At that point you add the ricotta cheese, the zucchini mixture, and shave in some Parmesan.  Stir for a few minutes until the cheese melts and, if necessary, add a little more stock to fix the texture.  Season to taste then serve.


Sadly, the brand of ricotta at our local market is one I don’t like.  The texture is too dry, like feta, and it never really melts.  Instead, it just breaks into smaller and smaller pieces.  As such, the risotto didn’t have as much creamy cheesiness as I was looking for.

Nonetheless, it was a tasty risotto.

I also had the time to pull together a bottomless apple pie, although I cheated and used prepared pastry dough.  In a hot kitchen in a hot country, making pie dough from scratch is quite difficult.  It simply gets too warm.  Maybe if I get a marble pastry board that fits in the refrigerator I will have more luck.


Nonetheless, a pretty decent Wednesday night meal.


On other notes, thanks to all of you who commented on and recommended the previous post about lessons I wish I had known when I started working.  Somehow the word got out and the blog received a spike in traffic.  Lots of new people walking through this corner of the internet.  Welcome to all of you!


33 thoughts on “Something Healthy to Eat

  1. Wow that looks so yummy, Chris! Especially the apple pie!Isn’t it interesting how it takes only a few rec’s and boom! You all of a sudden get 3x the traffic to your site? (: I’m some what of a noob to the whole Xangaceleb world but after a few posts with lots of rec’s, more and more people are flocking to my site. It’s quite overwhelming but much welcomed. =]

  2. For your readers’ information, Michael Pollan also wrote “The Carnivore’s Dilemma”. I’m just beginning to read it. Reading “Fast Food Nation” several years ago all but ended my eating in fast food restaurants…probably not more than a half dozen times in a year. I maintain, as you know, that preparing one’s own meals can result in healthier eating, plus there is something about the process of preparing food that can appeal to a deep part of one’s being.

  3. @jandsschultz – “Omnivore’s Dilemma”, actually.  I actually asked Dad this morning whether he recalled if I loaned the book to you, but I guess that would be my answer.  Also, there are two or three other books waiting for you at Jenn’s when you get there next weekend.

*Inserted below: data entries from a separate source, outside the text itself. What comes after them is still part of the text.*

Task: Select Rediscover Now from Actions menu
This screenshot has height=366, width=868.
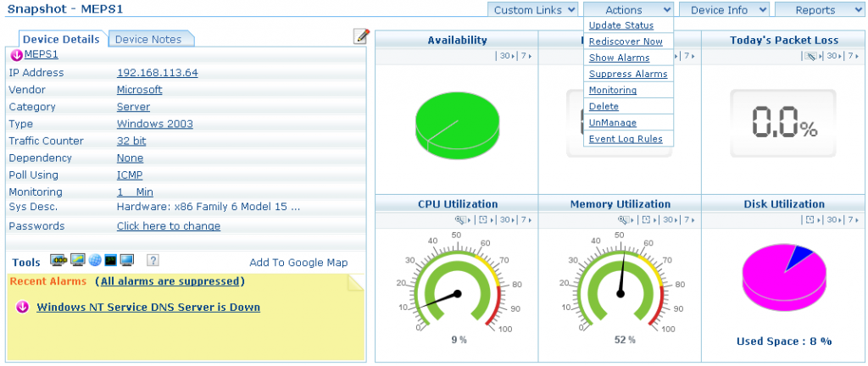Action: pyautogui.click(x=626, y=42)
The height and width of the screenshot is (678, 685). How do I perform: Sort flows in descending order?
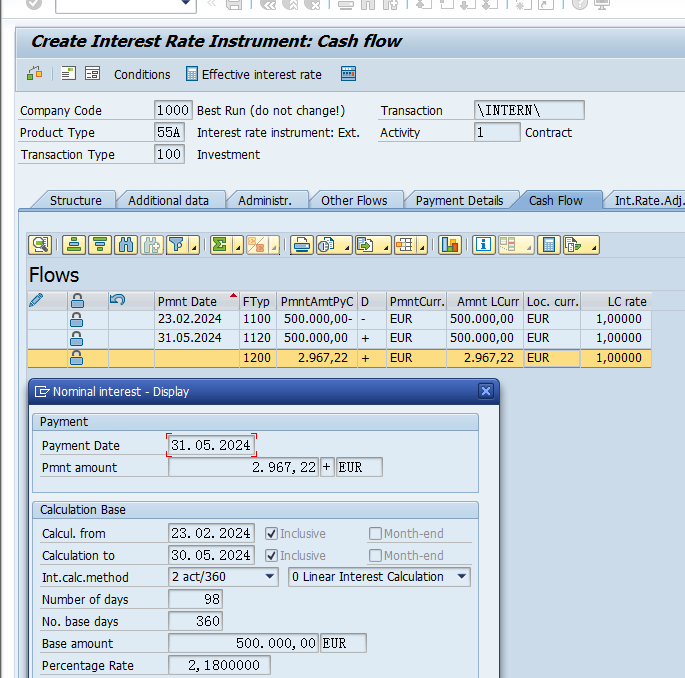[x=99, y=244]
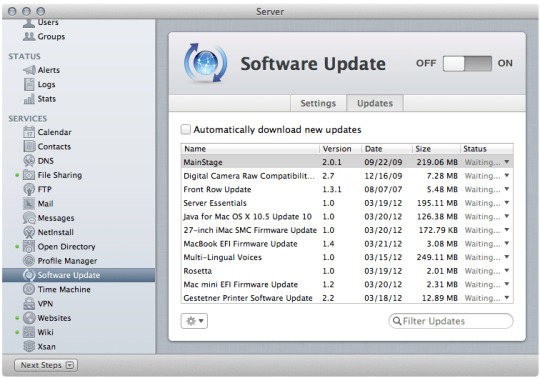The image size is (540, 378).
Task: Select the Server Essentials update row
Action: (347, 203)
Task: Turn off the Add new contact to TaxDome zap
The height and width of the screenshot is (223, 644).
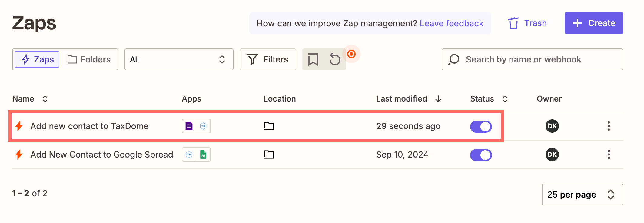Action: (x=481, y=127)
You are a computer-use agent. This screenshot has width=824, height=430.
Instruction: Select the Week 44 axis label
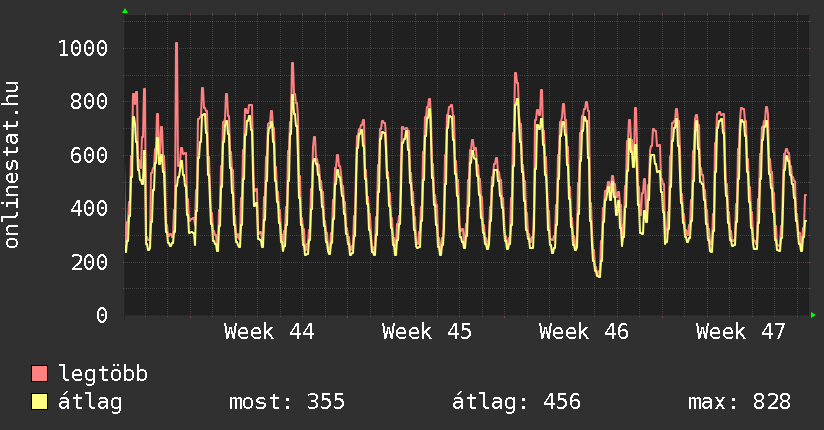269,332
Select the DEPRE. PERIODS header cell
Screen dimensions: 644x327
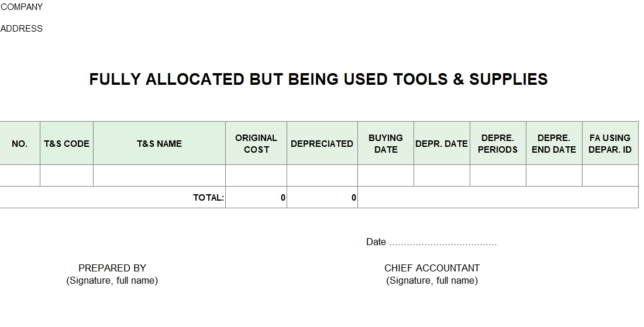[498, 143]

  4. My door and heart are always open for you and yours Chris.  I am having a couple of people from Sao Palo, Brazil this week. They want me to make the shrimp and beef biryani. Of course I am complimented….but I would so love to have you come here.
    It is always so good to read your posts. I have made some of the dishes you have shared with your readers. Thank you always.

  5. That’s it. I’m coming over for dinner tonight. Hehe. :o) Oh, and I finally left a response to the previous post. Sorry. I browse through xanga so quickly these days in order to maximize my sleeping time. Trying to adjust to this life revolving around work. :o)

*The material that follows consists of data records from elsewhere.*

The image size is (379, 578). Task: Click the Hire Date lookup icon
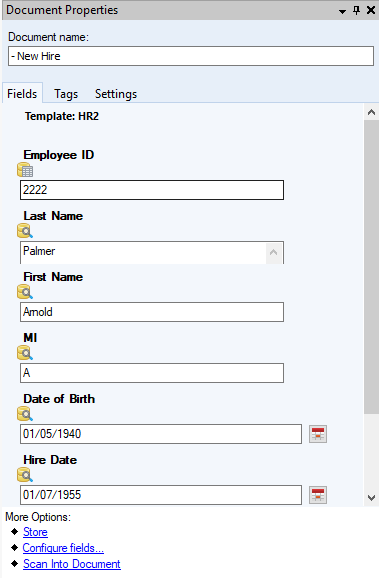tap(25, 475)
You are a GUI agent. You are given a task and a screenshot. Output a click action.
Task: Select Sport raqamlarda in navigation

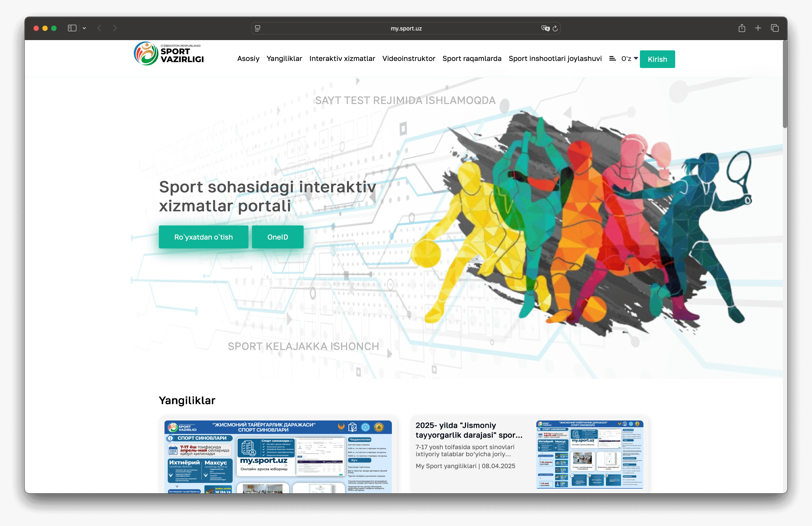pyautogui.click(x=472, y=59)
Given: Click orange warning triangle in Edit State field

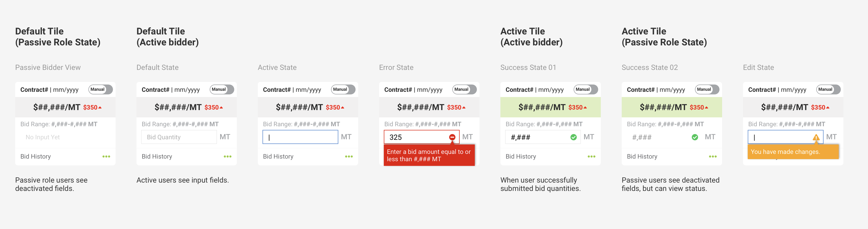Looking at the screenshot, I should pyautogui.click(x=816, y=137).

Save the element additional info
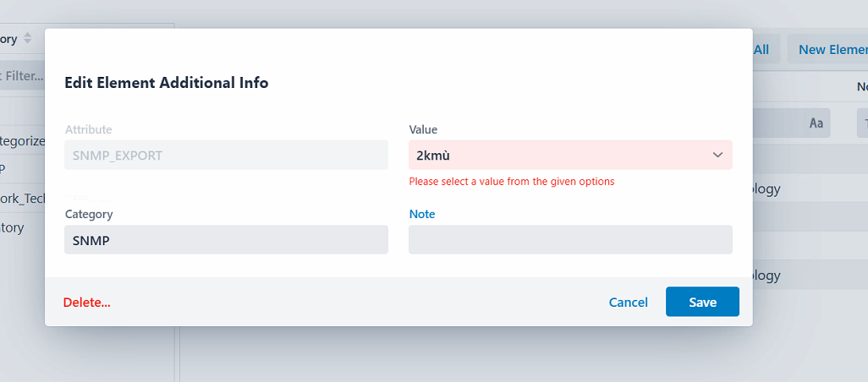(702, 303)
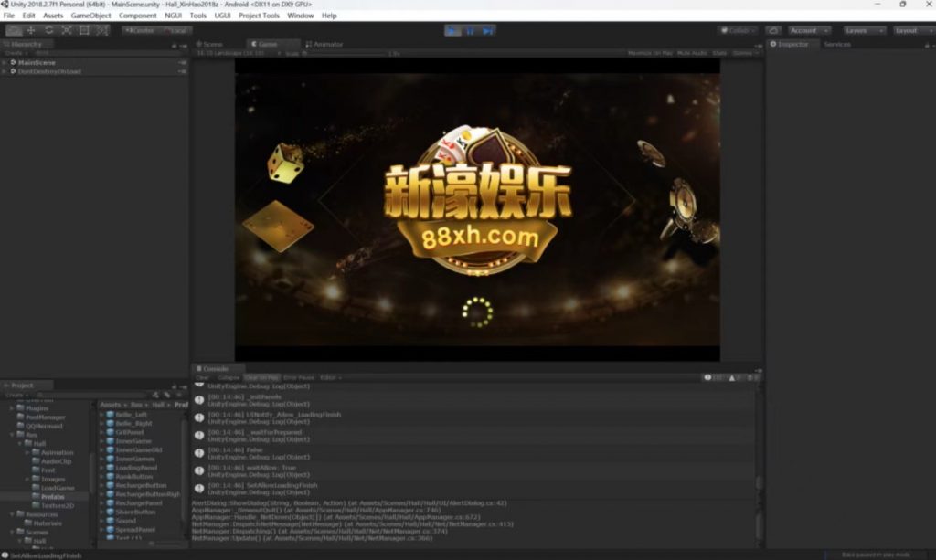Select the Rotate tool
The image size is (936, 560).
pyautogui.click(x=48, y=30)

  6. “Lots of new people walking through this corner of the internet. Welcome to all of you!”Haha. you’re welcome. I’m nearly 18 and getting out of high school soon.

  7. Hello Chris,You worked hard to make your site so simple yet elegant. The pictures are a nice touch. I see that you have a wide variety of interests and observations here! I’m sending an important message to people about God’s plans for us that is in the Bible: 9 I, the LORD, will show no mercy or pity when that time comes. In my anger I will destroy the earth and every sinner who lives on it. (Isaiah 13:9) (CEV)

  8. @iso_whiteSnow – In the twenty years of working so far I’ve done many different things, but I’m now primarily focused on human resources training and development, along with a bit of side work in corporate communication.

  9. @christao408 – No, but I know the series you mean and it’s good too. This is by the guy who wrote “The Secret Life of Lobsters” and it’s basically the story of sushi from “samurai to supermarket”.